Doelgroep
Groep 5 tot en met 8

Lesdoelen
  • De leerlingen leren schriftelijk hun mening te formuleren over stellingen rondom hun identiteit in relatie tot de omgang met anderen, levensbeschouwelijke tradities en solidariteit (hoofd en handen).
  • De leerlingen leren de mening van een groep rondom een stelling over solidariteit op papier te formuleren en die in de klas mondeling toe te lichten (hoofd, hart en handen).

Bijbehorende kerndoelen
  • De leerlingen leren informatie en meningen te vergelijken en te beoordelen in verschillende teksten (kerndoel 7).
  • De leerlingen leren hoofdzaken van de Nederlandse en Europese staatsinrichting en de rol van de burger (kerndoel 36).
  • De leerlingen leren hoofdzaken over geestelijke stromingen die in de Nederlandse multiculturele samenleving een belangrijke rol spelen en ze leren respectvol om te gaan met verschillen in opvattingen van mensen (kerndoel 38).

Voorbereiding
Formuleer vier stellingen over identiteit en solidariteit binnen burgerschap (zie voor suggesties het kader hierna) en noteer elke stelling bovenaan een A4’tje. Zorg dat er voor elke groep een setje stellingen beschikbaar is. Denk van tevoren na over de rolverdeling bij de nabespreking: deze werkvorm biedt een goede mogelijkheid om kinderen aan het woord te laten die in de klas niet zoveel zeggen. Gebruik eventueel een foto over solidariteit – bijvoorbeeld de foto hierna over de gevolgen van corona – om het onderwerp te introduceren:

foto solidariteit

Uitvoering
Start door uit te leggen wat solidariteit is en ga in op vrijwillige en informele solidariteit. Wie kan vertellen wat dit zegt over of betekent voor je identiteit? Inventariseer kort de reacties. Verdeel dan de klas in groepjes van vier en geef ieder kind een A4’tje met een stelling. Laat ze hun reactie onder de stelling schrijven en vervolgens het blaadje zo opvouwen dat het volgende groepslid hun antwoord niet ziet maar de stelling wel zichtbaar blijft. Daarna geven ze het blaadje door aan de volgende. Als alle vier de leerlingen hun reactie hebben gegeven, krijgt de eerste leerling het blaadje terug. De leerling leest alle reacties van de groepsleden door en formuleert een consensus, een groepsmening.

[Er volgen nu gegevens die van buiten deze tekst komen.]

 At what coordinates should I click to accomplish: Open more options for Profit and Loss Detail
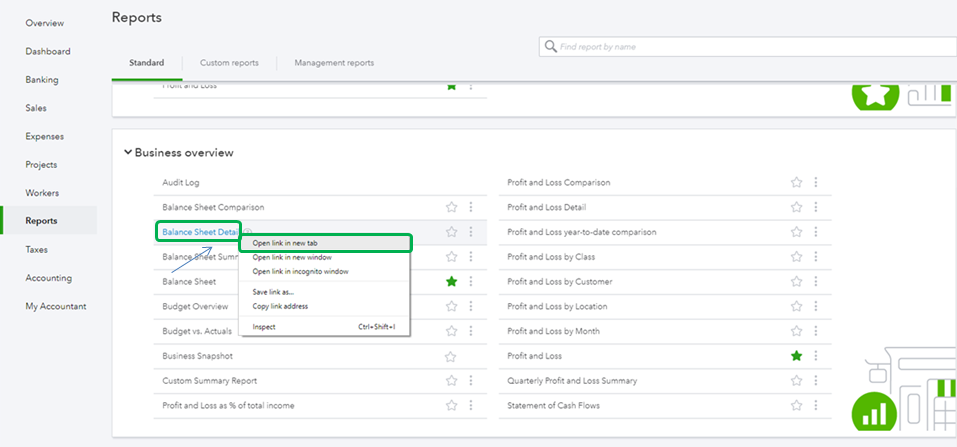816,207
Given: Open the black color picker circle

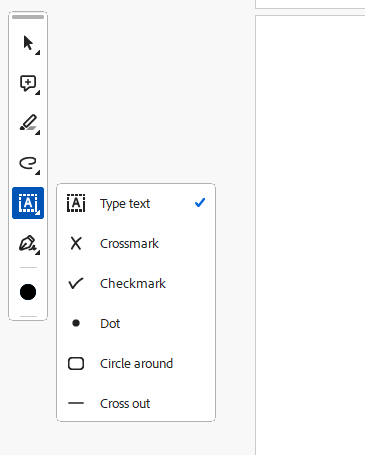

Voorbeelden van stellingen rondom solidariteit:
  • Ik help elke dag wel iemand.
  • Er is een stem in mij die me regelmatig zegt dat ik voor iemand iets moet doen.
  • Het is goed wanneer de leerkracht elke week bespreekt hoe we het beste rekening met elkaar kunnen houden.
  • Het is begrijpelijk dat mensen van een moskee of kerk vooral mensen van hun eigen moskee of kerk helpen.

Nabespreking
Vraagt per groep naar de groepsmening op de stelling. Per stelling hoeven niet alle groepen hun mening te ventileren, alleen bij een afwijkende mening is het interessant dit te laten doen. Zorg ervoor dat alle groepen over een van de stellingen hun mening hebben kunnen geven. Het is aan de individuele groepsleden na te gaan of ze hun standpunt terug horen in de groepsmening. Bespreek ter afsluiting of er eenstemmigheid (consensus) bestaat over wat solidariteit is en wanneer je solidair bent.